--- START ---

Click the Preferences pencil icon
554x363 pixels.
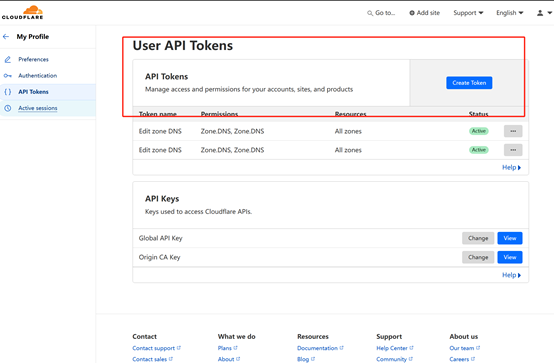7,59
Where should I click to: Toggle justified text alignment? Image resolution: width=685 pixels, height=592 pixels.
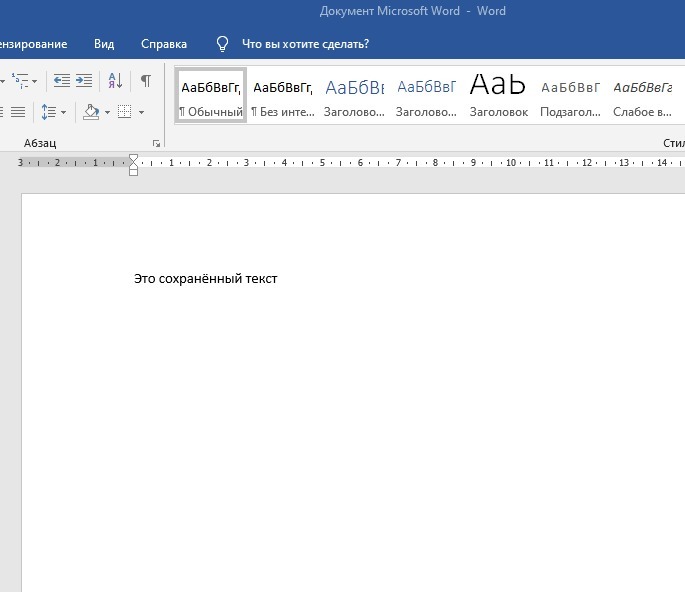click(x=17, y=112)
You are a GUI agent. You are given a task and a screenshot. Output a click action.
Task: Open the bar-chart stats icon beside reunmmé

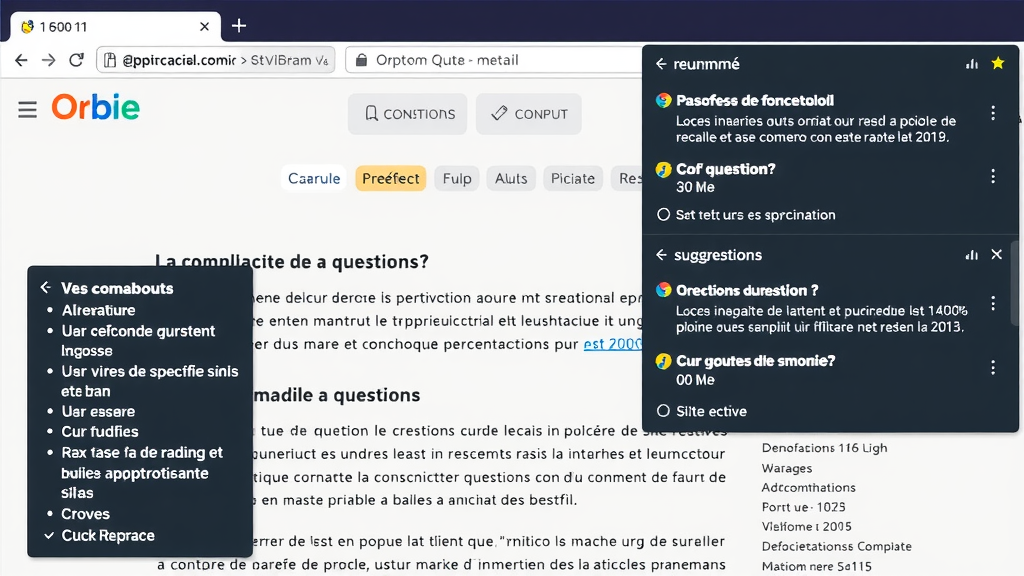point(971,63)
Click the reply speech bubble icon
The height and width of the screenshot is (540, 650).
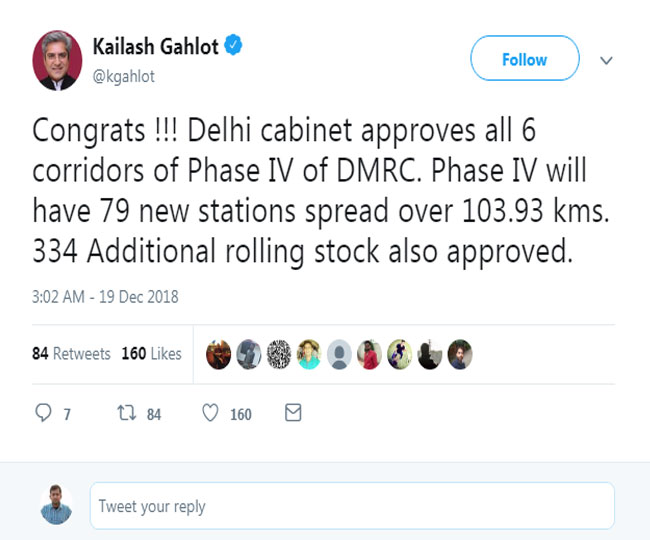click(x=43, y=413)
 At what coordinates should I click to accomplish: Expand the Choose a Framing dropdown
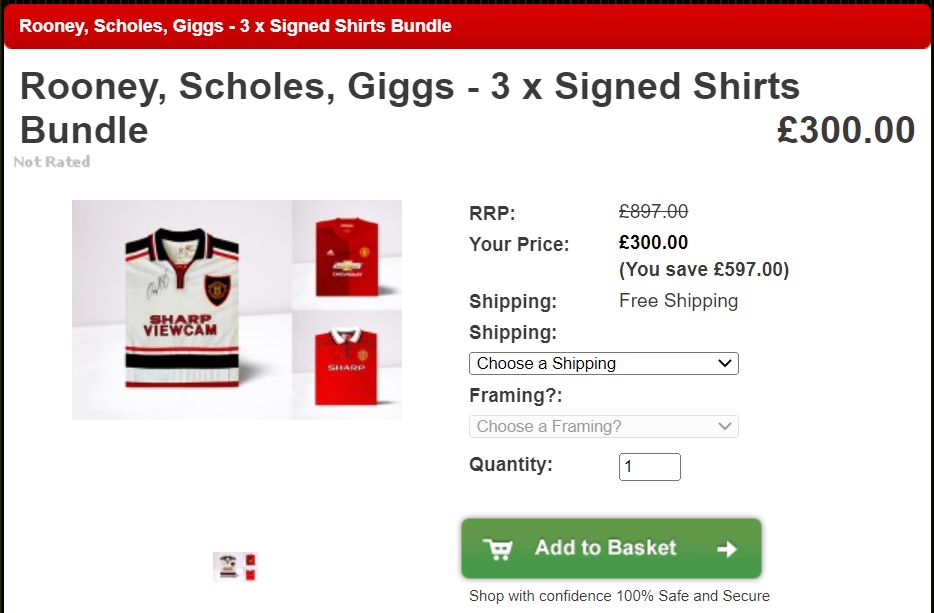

--- END ---

Retype, word for word, the line containing "Where should I" and each line after it through the end of the data, leaving any picture out.

EXPECTED OUTPUT:
Where should I click to: Toggle justified text alignment? Image resolution: width=685 pixels, height=592 pixels.
click(x=17, y=112)
You are a GUI agent. You are given a task and a screenshot. Output a click action.
Task: Open the bar-chart stats icon beside reunmmé

point(971,63)
Click the reply speech bubble icon
The height and width of the screenshot is (540, 650).
click(x=43, y=413)
 At what coordinates should I click to accomplish: Expand the Choose a Framing dropdown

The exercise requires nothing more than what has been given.